Yemimah: I brought the children to visit their father during his dialysis. I told them that they needed to know what he was going through. When we came home, I made them stand next to the washing machine. “When we saw your father,” I told them, “some of you were afraid and some of you thought it was awful. But when clothes get dirty, we need to put them in the washing machine and add detergent. Is that scary?” They said no and I said, “So why were you scared at the hospital? After I wash your clothes, you see how clean they are. The same thing happens to your father. All the dirty blood is washed out of him. That’s going to make him well again.” When it was explained to them like that, they stopped being afraid.

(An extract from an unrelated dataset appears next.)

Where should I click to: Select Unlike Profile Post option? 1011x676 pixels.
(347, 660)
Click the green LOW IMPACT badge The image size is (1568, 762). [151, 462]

Shlomo: Two weeks ago, I went to the hospital for my regular treatment. Suddenly, I felt I had to urinate and went to the bathroom. For the first time in months, my urine flowed freely. I gave blood for a test and went for my dialysis. When the doctors looked at the results, they were amazed. Two days later, I went to the hospital again. After reading the reports, the doctor told me that I didn’t need any more dialysis. They had no explanation for the sudden improvement. I was given some medicine and sent home. I haven’t been back to the hospital since then. Now the rabbinate wants me to go back to work. I will, as soon as I get my full strength back.
Yemimah: They said at the hospital that Shlomo’s recovery was a miracle.
Shlomo: Everything depends on prayer. It’s all in the hands of the one God. He decides the fate of all His creatures: health or illness, wealth or poverty, life or death.
Glossary
Aunt: a title of respect for an older woman.
Kang: a game played by rolling the large seeds of the kang plant with the aim of hitting a rival’s seeds.
Lut thel thel: A game in which a conga line is formed while singing lut thel thel, siyon muol a lut thel thel, “Let us enter, let us enter Mount Zion.”
Manmasi: now taken to be a variant of the name Manasseh, Menashe in Hebrew. The Tribe of Manasseh is one of the ten lost tribes of Israel.
Thilhas: generally invisible spirits, sometimes friendly but sometimes malicious.